Saturday, June 04, 2005

Journalistic Ethics

In regards to the Felt Family, Tierney pumps his chest up over journalistic ethics, but then comes out and speaks the truth anyways:

They didn't appreciate how seriously we journalists take our ethical standards.

Riiiight... if they were trying to get paid for the revelation, then I think they estimated them just fine. But as it turns out, what they take seriously is not ethics per se but the appearance thereof:
The Felts' mistake, of course, was hawking the secret directly instead of persevering with the genteel approach used by celebrities and former presidents: laundering the news through a book publisher. You don't actually have to write the book yourself, but once your name is on the cover, you've joined the literary priesthood and are pure enough to accept cash offerings.

As a mere source, though, you cannot be trusted with money, at least not according to the keepers of journalistic ethics in America. They say the money would taint the media's image, inspire lies from mercenary sources and maybe even corrupt journalists. An editor once told me that if he bought an article, he feared he would overplay it to justify the expense.

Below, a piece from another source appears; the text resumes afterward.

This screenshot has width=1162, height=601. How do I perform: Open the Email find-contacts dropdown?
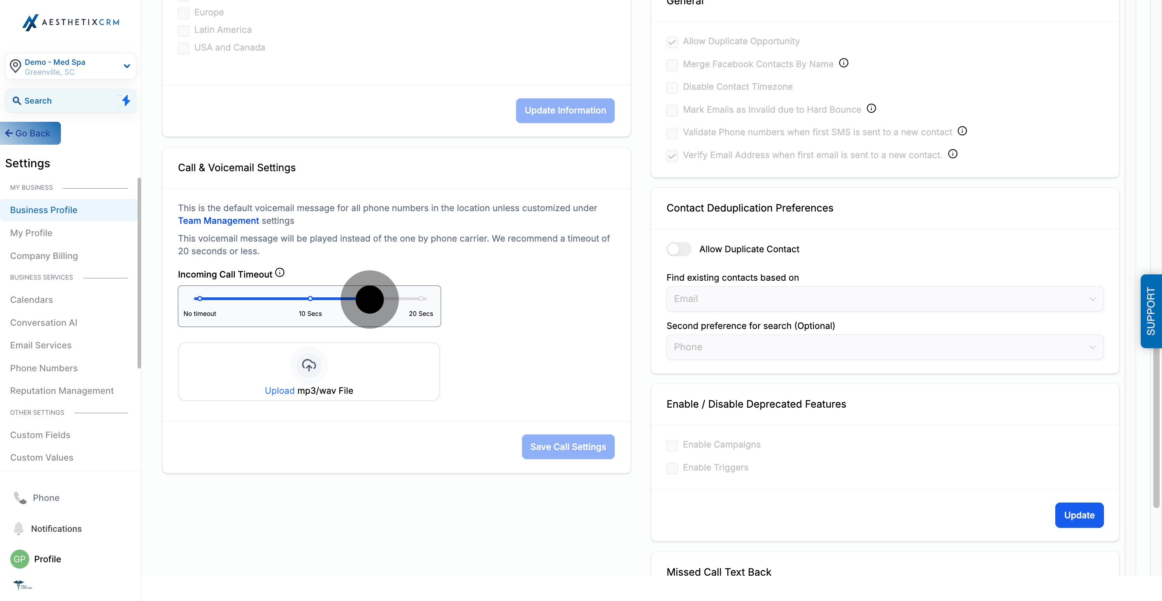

At least Tierney doesn't turn it into a rant about how good a guy Nixon was and that Felt is a baby-killer... even though he is of the conservatarian breed of the right, he still sides with Felt on this one:
Now the reporters are rushing out another book, and Mr. Felt is still not supposed to get any money from it. He deserves a cut, not only for what he did for them but for what they and their editor did to him. He risked his career to expose corruption in the White House, and they ensured that his name will be forever linked in the annals of history with a 1970's porn flick. They owe him.